Wednesday, September 22, 2010

"Shadow IT" is a symptom, not a disease

...specifically, it’s a symptom of an inability of an organization’s IT department to meet business needs. And not all shadow IT is created equal: the term lumps together (for instance) staff circumventing security controls on their workstations to install unauthorized software, with people creating complex Excel spreadsheets to answer their business-intelligence questions (rather than asking IT to develop or purchase a new software package). So a little bit of the handwringing by old IT salts that you’ll see if you Google the term is justified, but for the wrong reasons, as I’ll explain.


If people need to install software and have shown that they can do so without bricking their machines, then IT should relax security controls, encourage them to keep informal records of changes they’ve made to their configuration, but most of all stay out of their way and allow them to be more productive.

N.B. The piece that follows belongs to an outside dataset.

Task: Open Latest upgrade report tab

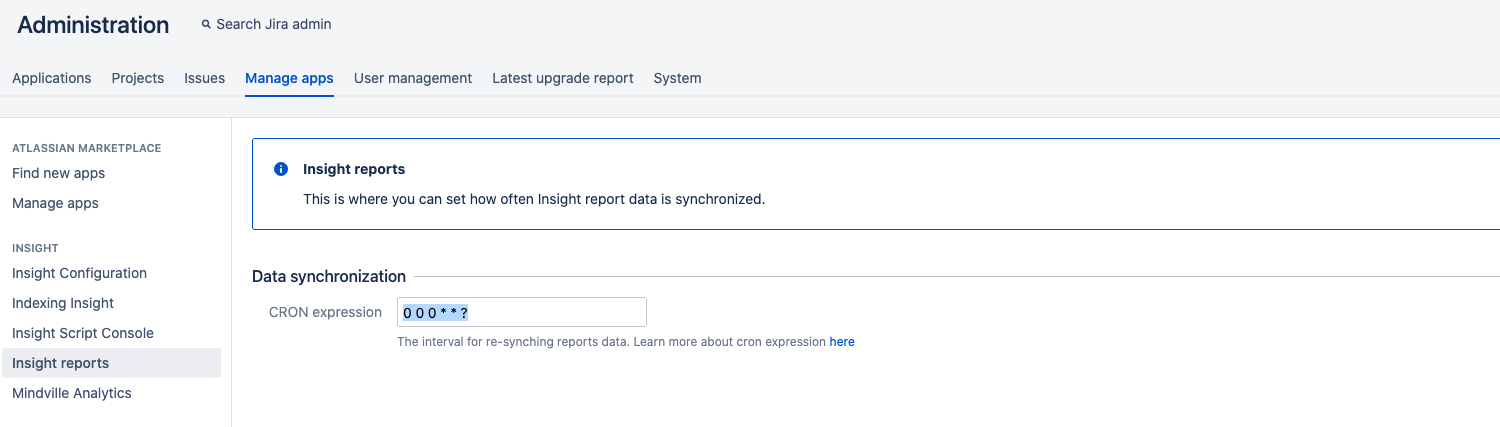Action: click(563, 78)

Similarly, don’t keep people from solving their problems with Excel; if they’re solving their problems (period), ipso facto that’s a good thing and IT staff (not users) are the ones who need to adjust their attitude to fit reality.

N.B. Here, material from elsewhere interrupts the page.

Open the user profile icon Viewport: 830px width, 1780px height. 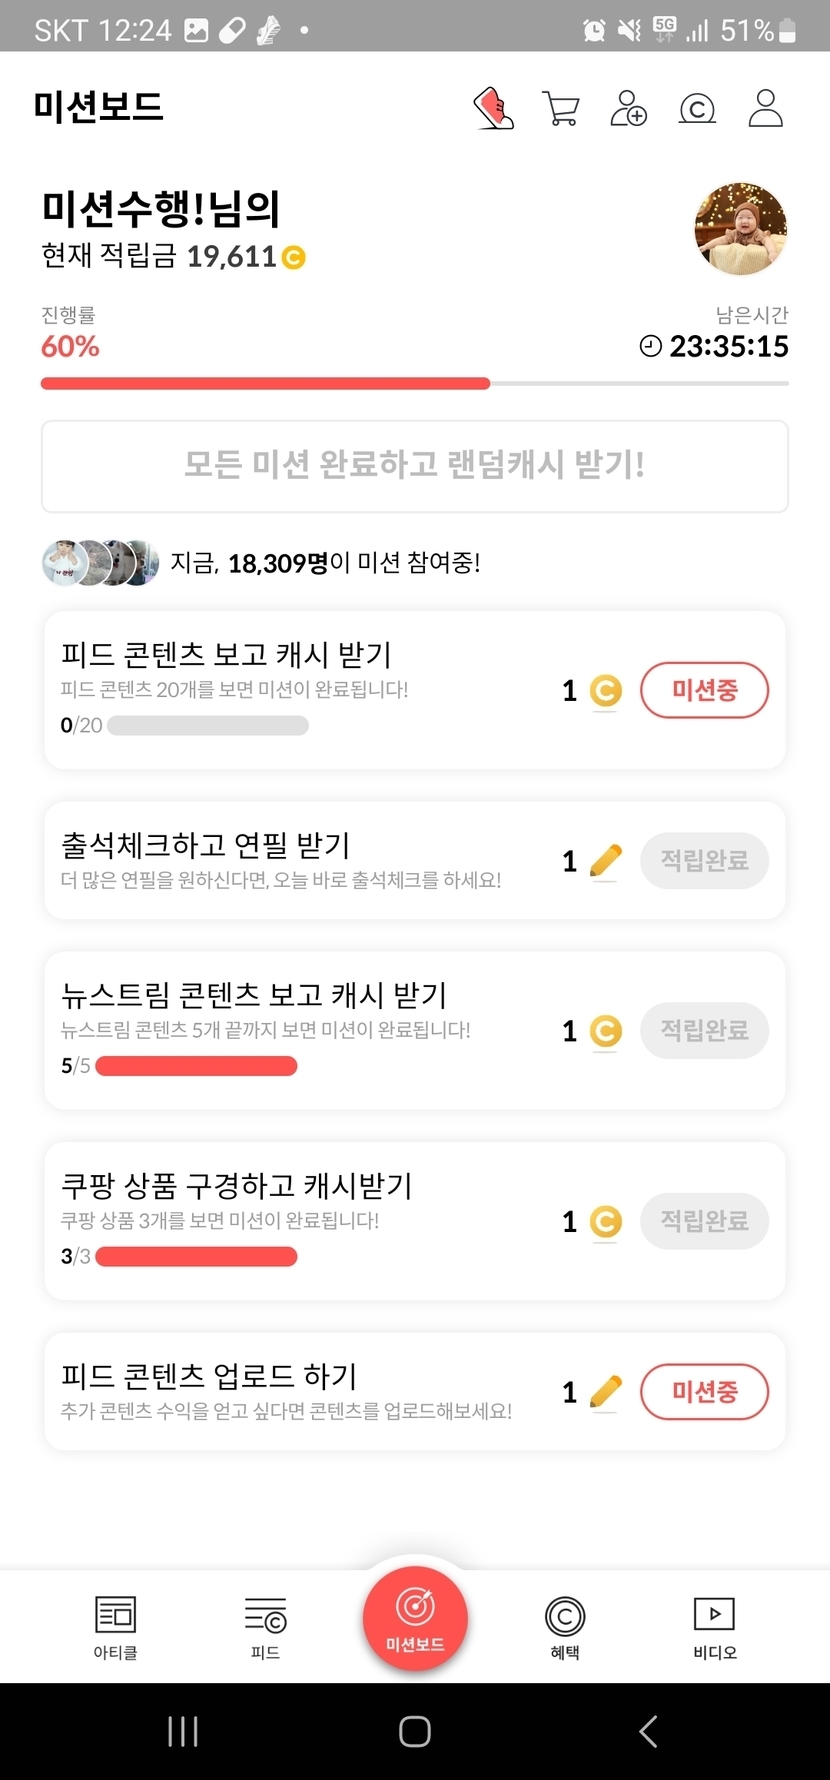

Let’s focus on the latter example for a bit. Here’s where IT really has a good chance to support rather than obstruct. As I’ve argued before, Excel has long been less a spreadsheet program than a development environment, with more flexibility and usable power than many dedicated business intelligence tools and ERP systems. Consider Juice Analytics, my favorite gang of Excel wizards: If the sample code they give away for free in their blog is anything to go by, the stuff they charge for is a wonder of transparency, structure, and scalability—just like the best "real" software.


But if it’s really a development environment, however, Excel needs to be treated as such; and in turn its power users need to be treated as developers. What are the three most important support tools for developers in a mature programming shop? Source control, source control, source control. Excel source control tools exist—there’s a short but sweet discussion of them here at StackOverflow—but they certainly aren’t mature. The technical problem here is that Excel stores data and business logic (the latter in the form of formulas and VBA code) as one binary file; same thing for the BI and ERP tools I’ve used, which make you navigate through dialog box after menu to create a query, report, or whatever that’s then stored somewhere mysterious inside the software. If all such software stored everything the user created in a text file in a standardized parsable format (XML being the obvious candidate) those files could be manipulated just like the source code files in a traditional development environment (i.e. not just versioned but interactively or programmatically edited using the user’s favorite tools), and they’d be exposed within the organization to be shared, catalogued, backed up, etc. Again, a win-win for users and IT, provided the latter opens its mind to the possibilities.


The article that sparked this post? Ironically, it's on TechRepublic, the epicenter of an awful lot of that handwringing I mentioned above. "Decade of the Developer," indeed. Open source reshapes the organization itself?